Exercise prompt: Each entry below should be retyped exactly, with nothing omitted.

--

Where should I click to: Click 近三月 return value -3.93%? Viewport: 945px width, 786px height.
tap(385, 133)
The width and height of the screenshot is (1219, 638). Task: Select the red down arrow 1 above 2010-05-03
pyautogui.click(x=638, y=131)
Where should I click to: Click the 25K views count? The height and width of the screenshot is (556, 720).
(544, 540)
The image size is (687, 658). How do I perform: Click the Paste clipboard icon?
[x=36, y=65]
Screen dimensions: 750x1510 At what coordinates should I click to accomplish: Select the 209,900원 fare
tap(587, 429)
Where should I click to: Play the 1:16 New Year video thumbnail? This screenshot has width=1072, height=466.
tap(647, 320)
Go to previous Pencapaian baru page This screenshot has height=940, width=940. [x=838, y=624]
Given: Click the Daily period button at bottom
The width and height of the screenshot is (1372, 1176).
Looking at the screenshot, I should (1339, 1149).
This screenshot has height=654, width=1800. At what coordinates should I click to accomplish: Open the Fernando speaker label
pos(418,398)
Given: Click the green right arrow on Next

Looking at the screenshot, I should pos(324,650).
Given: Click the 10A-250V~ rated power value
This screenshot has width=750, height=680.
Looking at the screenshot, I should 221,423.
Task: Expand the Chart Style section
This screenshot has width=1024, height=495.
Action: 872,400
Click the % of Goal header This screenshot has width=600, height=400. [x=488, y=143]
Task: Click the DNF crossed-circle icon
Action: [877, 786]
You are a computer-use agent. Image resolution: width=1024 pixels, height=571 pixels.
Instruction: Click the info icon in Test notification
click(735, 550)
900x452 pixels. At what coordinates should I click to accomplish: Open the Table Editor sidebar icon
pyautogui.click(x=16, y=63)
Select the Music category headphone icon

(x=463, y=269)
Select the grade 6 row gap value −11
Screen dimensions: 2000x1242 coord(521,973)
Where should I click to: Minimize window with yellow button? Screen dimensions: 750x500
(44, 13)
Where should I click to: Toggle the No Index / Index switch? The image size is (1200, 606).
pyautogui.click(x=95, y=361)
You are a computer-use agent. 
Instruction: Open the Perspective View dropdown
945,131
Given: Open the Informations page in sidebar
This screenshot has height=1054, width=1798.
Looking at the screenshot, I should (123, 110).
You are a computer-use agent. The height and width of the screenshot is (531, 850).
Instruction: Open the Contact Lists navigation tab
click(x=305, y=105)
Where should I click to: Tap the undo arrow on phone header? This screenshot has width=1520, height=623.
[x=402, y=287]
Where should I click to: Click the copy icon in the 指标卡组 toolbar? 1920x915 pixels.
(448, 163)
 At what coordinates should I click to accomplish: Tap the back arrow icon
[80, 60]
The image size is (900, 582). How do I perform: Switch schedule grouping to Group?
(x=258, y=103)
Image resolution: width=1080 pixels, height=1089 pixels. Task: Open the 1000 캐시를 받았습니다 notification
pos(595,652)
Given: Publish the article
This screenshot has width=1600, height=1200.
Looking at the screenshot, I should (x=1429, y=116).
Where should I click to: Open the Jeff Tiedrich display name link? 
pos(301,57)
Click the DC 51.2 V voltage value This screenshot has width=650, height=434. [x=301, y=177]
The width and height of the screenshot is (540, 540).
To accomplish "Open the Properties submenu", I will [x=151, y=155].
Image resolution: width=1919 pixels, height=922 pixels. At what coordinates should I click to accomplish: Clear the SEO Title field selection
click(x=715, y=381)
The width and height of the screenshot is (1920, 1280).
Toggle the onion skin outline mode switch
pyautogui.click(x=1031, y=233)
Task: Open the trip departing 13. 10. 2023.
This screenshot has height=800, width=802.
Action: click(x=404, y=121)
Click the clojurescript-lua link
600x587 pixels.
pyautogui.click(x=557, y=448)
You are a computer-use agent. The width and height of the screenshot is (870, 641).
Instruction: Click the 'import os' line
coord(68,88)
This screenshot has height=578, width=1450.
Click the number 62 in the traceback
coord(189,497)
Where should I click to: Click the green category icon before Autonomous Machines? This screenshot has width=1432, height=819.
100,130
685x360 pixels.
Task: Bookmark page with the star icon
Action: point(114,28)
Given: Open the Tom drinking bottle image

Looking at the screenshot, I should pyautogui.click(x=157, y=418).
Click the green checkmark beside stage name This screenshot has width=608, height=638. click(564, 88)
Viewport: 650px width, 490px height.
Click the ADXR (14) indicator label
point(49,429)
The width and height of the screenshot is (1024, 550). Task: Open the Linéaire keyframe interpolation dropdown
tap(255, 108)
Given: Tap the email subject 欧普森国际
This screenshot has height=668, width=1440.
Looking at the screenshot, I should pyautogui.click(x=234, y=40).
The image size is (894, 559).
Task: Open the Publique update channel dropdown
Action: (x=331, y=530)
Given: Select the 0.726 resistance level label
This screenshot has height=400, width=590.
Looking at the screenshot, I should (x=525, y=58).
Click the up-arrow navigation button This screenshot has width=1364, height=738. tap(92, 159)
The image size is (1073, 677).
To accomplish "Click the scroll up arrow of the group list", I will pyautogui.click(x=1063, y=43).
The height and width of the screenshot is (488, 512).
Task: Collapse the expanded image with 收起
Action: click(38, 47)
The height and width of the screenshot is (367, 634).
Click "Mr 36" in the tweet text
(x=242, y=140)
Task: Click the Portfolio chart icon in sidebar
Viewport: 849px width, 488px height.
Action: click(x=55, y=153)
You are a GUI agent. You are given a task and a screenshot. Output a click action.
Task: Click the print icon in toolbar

--

The answer:
Where should I click to: Click 近三月 return value -3.93%? Viewport: 945px width, 786px height.
tap(385, 133)
The width and height of the screenshot is (1219, 638). Task: Select the red down arrow 1 above 2010-05-03
pyautogui.click(x=638, y=131)
Where should I click to: Click the 25K views count? The height and width of the screenshot is (556, 720).
(544, 540)
The image size is (687, 658). How do I perform: Click the Paste clipboard icon?
[x=36, y=65]
Screen dimensions: 750x1510 At what coordinates should I click to accomplish: Select the 209,900원 fare
tap(587, 429)
Where should I click to: Play the 1:16 New Year video thumbnail? This screenshot has width=1072, height=466.
tap(647, 320)
Go to previous Pencapaian baru page This screenshot has height=940, width=940. [x=838, y=624]
Given: Click the Daily period button at bottom
The width and height of the screenshot is (1372, 1176).
Looking at the screenshot, I should (1339, 1149).
This screenshot has height=654, width=1800. At what coordinates should I click to accomplish: Open the Fernando speaker label
pos(418,398)
Given: Click the green right arrow on Next

Looking at the screenshot, I should pos(324,650).
Given: Click the 10A-250V~ rated power value
This screenshot has width=750, height=680.
Looking at the screenshot, I should 221,423.
Task: Expand the Chart Style section
This screenshot has width=1024, height=495.
Action: 872,400
Click the % of Goal header This screenshot has width=600, height=400. [x=488, y=143]
Task: Click the DNF crossed-circle icon
Action: [877, 786]
You are a computer-use agent. Image resolution: width=1024 pixels, height=571 pixels.
Instruction: Click the info icon in Test notification
click(735, 550)
900x452 pixels. At what coordinates should I click to accomplish: Open the Table Editor sidebar icon
pyautogui.click(x=16, y=63)
Select the Music category headphone icon

(x=463, y=269)
Select the grade 6 row gap value −11
Screen dimensions: 2000x1242 coord(521,973)
Where should I click to: Minimize window with yellow button? Screen dimensions: 750x500
(44, 13)
Where should I click to: Toggle the No Index / Index switch? The image size is (1200, 606).
pyautogui.click(x=95, y=361)
You are a computer-use agent. 
Instruction: Open the Perspective View dropdown
945,131
Given: Open the Informations page in sidebar
This screenshot has height=1054, width=1798.
Looking at the screenshot, I should (123, 110).
You are a computer-use agent. The height and width of the screenshot is (531, 850).
Instruction: Open the Contact Lists navigation tab
click(x=305, y=105)
Where should I click to: Tap the undo arrow on phone header? This screenshot has width=1520, height=623.
[x=402, y=287]
Where should I click to: Click the copy icon in the 指标卡组 toolbar? 1920x915 pixels.
(448, 163)
 At what coordinates should I click to accomplish: Tap the back arrow icon
[80, 60]
The image size is (900, 582). How do I perform: Switch schedule grouping to Group?
(x=258, y=103)
Image resolution: width=1080 pixels, height=1089 pixels. Task: Open the 1000 캐시를 받았습니다 notification
pos(595,652)
Given: Publish the article
This screenshot has width=1600, height=1200.
Looking at the screenshot, I should (x=1429, y=116).
Where should I click to: Open the Jeff Tiedrich display name link? 
pos(301,57)
Click the DC 51.2 V voltage value This screenshot has width=650, height=434. [x=301, y=177]
The width and height of the screenshot is (540, 540).
To accomplish "Open the Properties submenu", I will [x=151, y=155].
Image resolution: width=1919 pixels, height=922 pixels. At what coordinates should I click to accomplish: Clear the SEO Title field selection
click(x=715, y=381)
The width and height of the screenshot is (1920, 1280).
Toggle the onion skin outline mode switch
pyautogui.click(x=1031, y=233)
Task: Open the trip departing 13. 10. 2023.
This screenshot has height=800, width=802.
Action: click(x=404, y=121)
Click the clojurescript-lua link
600x587 pixels.
pyautogui.click(x=557, y=448)
You are a computer-use agent. The width and height of the screenshot is (870, 641).
Instruction: Click the 'import os' line
coord(68,88)
This screenshot has height=578, width=1450.
Click the number 62 in the traceback
coord(189,497)
Where should I click to: Click the green category icon before Autonomous Machines? This screenshot has width=1432, height=819.
100,130
685x360 pixels.
Task: Bookmark page with the star icon
Action: point(114,28)
Given: Open the Tom drinking bottle image

Looking at the screenshot, I should pyautogui.click(x=157, y=418).
Click the green checkmark beside stage name This screenshot has width=608, height=638. click(564, 88)
Viewport: 650px width, 490px height.
Click the ADXR (14) indicator label
point(49,429)
The width and height of the screenshot is (1024, 550). Task: Open the Linéaire keyframe interpolation dropdown
tap(255, 108)
Given: Tap the email subject 欧普森国际
This screenshot has height=668, width=1440.
Looking at the screenshot, I should pyautogui.click(x=234, y=40).
The image size is (894, 559).
Task: Open the Publique update channel dropdown
Action: (x=331, y=530)
Given: Select the 0.726 resistance level label
This screenshot has height=400, width=590.
Looking at the screenshot, I should (x=525, y=58).
Click the up-arrow navigation button This screenshot has width=1364, height=738. tap(92, 159)
The image size is (1073, 677).
To accomplish "Click the scroll up arrow of the group list", I will pyautogui.click(x=1063, y=43).
The height and width of the screenshot is (488, 512).
Task: Collapse the expanded image with 收起
Action: click(38, 47)
The height and width of the screenshot is (367, 634).
Click "Mr 36" in the tweet text
(x=242, y=140)
Task: Click the Portfolio chart icon in sidebar
Viewport: 849px width, 488px height.
Action: click(x=55, y=153)
You are a GUI agent. You are given a task and a screenshot. Output a click action.
Task: Click the print icon in toolbar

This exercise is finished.